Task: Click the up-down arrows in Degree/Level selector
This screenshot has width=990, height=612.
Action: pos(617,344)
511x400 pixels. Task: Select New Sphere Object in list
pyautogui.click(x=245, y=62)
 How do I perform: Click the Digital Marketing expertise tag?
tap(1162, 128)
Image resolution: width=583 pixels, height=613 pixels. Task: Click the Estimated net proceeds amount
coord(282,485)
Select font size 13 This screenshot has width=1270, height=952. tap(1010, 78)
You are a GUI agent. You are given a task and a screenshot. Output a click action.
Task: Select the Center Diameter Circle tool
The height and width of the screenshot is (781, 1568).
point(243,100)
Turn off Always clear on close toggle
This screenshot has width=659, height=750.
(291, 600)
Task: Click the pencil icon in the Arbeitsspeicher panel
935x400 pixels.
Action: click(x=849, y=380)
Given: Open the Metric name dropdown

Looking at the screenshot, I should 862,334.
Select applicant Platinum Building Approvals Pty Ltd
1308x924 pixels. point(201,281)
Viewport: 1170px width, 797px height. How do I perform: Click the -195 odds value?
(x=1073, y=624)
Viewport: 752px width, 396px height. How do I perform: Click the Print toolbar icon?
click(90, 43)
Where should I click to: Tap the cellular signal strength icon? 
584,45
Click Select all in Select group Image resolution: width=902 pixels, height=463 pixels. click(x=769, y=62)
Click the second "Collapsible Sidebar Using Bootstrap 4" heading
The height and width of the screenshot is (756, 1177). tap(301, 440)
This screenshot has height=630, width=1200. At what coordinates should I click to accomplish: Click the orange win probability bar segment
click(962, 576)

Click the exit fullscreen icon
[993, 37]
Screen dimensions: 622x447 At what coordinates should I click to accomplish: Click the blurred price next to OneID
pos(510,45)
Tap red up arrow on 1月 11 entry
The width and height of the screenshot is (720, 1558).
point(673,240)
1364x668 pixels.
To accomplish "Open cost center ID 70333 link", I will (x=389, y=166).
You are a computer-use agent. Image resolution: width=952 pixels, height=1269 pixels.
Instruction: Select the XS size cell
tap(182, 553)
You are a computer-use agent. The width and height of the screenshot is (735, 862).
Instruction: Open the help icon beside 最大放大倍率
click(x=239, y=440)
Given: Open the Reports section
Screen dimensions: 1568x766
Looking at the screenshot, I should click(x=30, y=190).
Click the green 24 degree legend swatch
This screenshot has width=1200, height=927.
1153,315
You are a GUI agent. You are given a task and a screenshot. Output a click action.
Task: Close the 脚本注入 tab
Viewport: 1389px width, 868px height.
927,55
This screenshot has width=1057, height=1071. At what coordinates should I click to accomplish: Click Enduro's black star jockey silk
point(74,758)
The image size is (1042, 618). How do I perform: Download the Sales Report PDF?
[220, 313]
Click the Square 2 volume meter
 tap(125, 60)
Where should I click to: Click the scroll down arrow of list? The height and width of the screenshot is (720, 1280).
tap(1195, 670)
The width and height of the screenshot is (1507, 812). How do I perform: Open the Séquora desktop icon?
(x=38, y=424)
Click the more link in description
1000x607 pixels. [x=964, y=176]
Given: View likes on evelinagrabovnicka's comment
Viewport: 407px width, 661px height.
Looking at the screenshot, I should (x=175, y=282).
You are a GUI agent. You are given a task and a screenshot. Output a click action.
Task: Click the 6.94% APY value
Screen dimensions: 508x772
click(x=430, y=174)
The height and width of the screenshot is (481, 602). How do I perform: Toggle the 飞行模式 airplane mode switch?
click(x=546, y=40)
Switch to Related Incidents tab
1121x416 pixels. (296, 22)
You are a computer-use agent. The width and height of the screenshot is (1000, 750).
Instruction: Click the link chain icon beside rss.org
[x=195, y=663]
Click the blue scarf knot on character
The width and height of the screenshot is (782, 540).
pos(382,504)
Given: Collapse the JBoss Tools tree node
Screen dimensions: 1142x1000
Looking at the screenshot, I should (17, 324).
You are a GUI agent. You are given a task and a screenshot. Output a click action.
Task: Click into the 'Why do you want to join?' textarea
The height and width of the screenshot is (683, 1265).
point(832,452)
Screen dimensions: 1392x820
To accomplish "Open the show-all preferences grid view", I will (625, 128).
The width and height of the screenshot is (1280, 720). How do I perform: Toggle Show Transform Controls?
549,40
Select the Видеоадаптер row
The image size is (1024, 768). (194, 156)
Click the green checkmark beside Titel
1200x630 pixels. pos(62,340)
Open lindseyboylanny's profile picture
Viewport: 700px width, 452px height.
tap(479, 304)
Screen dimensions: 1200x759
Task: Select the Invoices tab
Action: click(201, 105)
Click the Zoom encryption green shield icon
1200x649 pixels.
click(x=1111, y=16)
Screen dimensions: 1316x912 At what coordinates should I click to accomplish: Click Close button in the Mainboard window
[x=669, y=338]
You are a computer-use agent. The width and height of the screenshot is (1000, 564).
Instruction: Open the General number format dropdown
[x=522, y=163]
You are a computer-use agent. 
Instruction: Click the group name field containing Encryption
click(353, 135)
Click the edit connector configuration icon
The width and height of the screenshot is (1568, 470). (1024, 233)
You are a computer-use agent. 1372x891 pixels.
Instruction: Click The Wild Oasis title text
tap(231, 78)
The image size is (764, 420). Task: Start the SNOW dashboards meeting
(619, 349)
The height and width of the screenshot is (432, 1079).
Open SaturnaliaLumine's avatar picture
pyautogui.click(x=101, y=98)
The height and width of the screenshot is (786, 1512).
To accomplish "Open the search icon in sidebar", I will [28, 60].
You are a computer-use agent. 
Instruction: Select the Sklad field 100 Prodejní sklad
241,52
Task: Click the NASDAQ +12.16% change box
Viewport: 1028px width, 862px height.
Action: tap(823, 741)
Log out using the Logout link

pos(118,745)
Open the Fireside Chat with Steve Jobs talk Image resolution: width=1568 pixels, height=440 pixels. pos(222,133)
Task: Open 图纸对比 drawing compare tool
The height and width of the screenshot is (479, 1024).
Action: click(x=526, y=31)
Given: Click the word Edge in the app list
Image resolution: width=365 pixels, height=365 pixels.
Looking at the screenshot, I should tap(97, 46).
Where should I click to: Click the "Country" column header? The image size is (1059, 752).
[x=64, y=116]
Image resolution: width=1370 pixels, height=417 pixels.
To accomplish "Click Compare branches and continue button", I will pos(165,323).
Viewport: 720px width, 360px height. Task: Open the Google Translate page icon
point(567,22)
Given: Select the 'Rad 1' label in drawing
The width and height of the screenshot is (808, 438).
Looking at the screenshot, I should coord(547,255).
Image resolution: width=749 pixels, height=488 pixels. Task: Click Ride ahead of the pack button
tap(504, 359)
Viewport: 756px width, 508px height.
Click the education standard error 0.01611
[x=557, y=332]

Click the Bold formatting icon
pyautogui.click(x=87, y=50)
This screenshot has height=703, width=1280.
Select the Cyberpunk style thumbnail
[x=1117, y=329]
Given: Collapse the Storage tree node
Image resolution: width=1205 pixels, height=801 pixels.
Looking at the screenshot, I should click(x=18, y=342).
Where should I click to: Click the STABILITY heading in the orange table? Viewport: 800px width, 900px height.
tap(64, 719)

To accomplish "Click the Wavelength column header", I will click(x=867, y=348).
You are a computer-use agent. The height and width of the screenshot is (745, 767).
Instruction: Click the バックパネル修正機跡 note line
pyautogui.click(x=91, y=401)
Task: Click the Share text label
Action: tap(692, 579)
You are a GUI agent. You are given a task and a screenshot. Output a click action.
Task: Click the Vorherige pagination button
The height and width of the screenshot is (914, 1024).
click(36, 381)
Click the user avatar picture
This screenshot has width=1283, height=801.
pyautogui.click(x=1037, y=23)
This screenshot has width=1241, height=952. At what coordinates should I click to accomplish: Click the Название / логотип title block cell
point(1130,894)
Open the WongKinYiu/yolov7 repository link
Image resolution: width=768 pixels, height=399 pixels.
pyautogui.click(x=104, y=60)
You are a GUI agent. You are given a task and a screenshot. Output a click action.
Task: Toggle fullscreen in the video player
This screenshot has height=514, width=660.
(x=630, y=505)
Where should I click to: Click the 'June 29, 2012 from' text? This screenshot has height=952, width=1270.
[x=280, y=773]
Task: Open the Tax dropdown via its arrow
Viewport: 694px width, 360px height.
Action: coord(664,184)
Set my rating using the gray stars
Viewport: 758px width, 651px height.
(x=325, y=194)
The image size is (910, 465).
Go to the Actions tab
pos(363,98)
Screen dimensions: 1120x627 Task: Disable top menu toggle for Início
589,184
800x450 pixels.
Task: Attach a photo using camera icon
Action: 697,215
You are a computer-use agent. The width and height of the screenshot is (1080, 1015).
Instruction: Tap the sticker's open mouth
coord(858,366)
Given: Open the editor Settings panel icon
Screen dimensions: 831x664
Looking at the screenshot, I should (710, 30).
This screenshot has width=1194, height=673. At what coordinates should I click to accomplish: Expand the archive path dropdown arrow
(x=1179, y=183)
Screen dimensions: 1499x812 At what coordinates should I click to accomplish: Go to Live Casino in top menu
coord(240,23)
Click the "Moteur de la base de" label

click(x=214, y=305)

=======

_PROBLEM TO WORK ON_
Please print the material above exactly as it appears, from its first line through the line containing "Task: Click the pencil", inclusive, and stop there.

_EXERCISE RESPONSE_
Task: Click the up-down arrows in Degree/Level selector
This screenshot has width=990, height=612.
Action: pos(617,344)
511x400 pixels. Task: Select New Sphere Object in list
pyautogui.click(x=245, y=62)
 How do I perform: Click the Digital Marketing expertise tag?
tap(1162, 128)
Image resolution: width=583 pixels, height=613 pixels. Task: Click the Estimated net proceeds amount
coord(282,485)
Select font size 13 This screenshot has width=1270, height=952. tap(1010, 78)
You are a GUI agent. You are given a task and a screenshot. Output a click action.
Task: Select the Center Diameter Circle tool
The height and width of the screenshot is (781, 1568).
point(243,100)
Turn off Always clear on close toggle
This screenshot has width=659, height=750.
(291, 600)
Task: Click the pencil icon in the Arbeitsspeicher panel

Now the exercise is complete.